Within an hour they knew what I knew and I was left guessing. That’s the way conversations go with good investigators. Even in supposedly friendly interviews. You answer their questions, offer your observations, try to be cooperative. They nod their heads, encourage the dialogue, make nice, and give you squat. By the time you walk away you feel like your pockets are empty and you just made a really bad deal with a door-to-door salesman. No wonder lawyers tell you to just say no and close the door.
The only line I’d been able to read between their questioning was that this wasn’t the first kid they’d found. There had been others. I couldn’t tell how many or where. I also knew I was a suspect. The first person who comes across the body in a homicide always is. I didn’t have to be told not to leave the state.
In two hours a crime scene truck was parked on the boat ramp and Cleve was loading up his park service Boston Whaler. Hammonds had decided not to wait for daylight. Cleve had tied a spare canoe to the stern cleat. In this high water, and with his knowledge of the river, he could get them up to the dam. From there they would have to take the other boat up to the body. Hammonds, Diaz and two others climbed into the Whaler and Cleve started it up with a rumble, got the men to cast off his lines and then chunked it into gear and slowly motored out onto the river.
The woman detective stayed at the ramp, talking to two crime scene technicians and into a cell phone at the same time. When she finally snapped the portable shut and took a step toward me, I stood up from my interview spot on the dock and gave her my back.
“I’m going home,” I said over my shoulder, waiting for an objection that never came.

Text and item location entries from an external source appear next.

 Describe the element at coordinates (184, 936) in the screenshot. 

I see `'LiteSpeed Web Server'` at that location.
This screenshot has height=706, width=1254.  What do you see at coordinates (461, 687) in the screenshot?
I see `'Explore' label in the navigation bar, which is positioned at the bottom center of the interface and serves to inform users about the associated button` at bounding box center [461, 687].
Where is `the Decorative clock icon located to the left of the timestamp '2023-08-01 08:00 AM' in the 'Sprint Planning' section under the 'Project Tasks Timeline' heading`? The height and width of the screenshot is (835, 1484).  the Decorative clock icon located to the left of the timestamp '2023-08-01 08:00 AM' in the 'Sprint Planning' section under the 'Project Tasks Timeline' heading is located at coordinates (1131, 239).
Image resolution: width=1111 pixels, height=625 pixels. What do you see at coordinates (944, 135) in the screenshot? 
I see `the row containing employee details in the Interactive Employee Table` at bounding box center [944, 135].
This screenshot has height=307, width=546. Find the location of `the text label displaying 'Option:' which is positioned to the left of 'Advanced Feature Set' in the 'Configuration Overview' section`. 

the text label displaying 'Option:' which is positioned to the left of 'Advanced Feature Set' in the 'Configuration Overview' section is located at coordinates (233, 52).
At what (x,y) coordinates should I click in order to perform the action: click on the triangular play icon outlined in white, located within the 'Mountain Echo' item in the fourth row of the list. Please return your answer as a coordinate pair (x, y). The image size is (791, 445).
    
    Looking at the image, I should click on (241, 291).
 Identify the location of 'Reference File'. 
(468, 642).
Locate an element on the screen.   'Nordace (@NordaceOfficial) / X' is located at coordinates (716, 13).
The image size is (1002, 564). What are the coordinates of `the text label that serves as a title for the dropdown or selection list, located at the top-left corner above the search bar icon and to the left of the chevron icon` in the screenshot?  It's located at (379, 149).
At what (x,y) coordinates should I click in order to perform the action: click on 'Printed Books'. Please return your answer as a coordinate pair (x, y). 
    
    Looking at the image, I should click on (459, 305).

I dragged my canoe into the water. Out to the west I could see Cleve’s portable spotlight flickering in the mangroves. I’d be far behind. As I pushed out and settled in for a first stroke, I stole a look over my shoulder and saw the woman standing back, four feet from the water line, arms crossed over her chest, following me with her eyes.
As I paddled, the knots in my shoulders from the hours of sitting and answering questions started to work themselves out. It was still a good hour from sunrise. The river was now unnaturally quiet. I could pick up the low undulations of Cleve’s outboard even though they had to be a mile ahead. But the motorboat’s passing at this hour had effectively turned off the millions of live sounds along the banks and in the thick mangrove islands. The frogs and insects had shut up, wary of the man- made noise and movement, and fallen into the survival cover of silence. I’d interrupted their natural rhythm with my nightly paddling. But as I’d learned to smooth my passage, and perhaps as the river world got accustomed to my months of slapping through the night, it had simply adapted. Even the lower species do that.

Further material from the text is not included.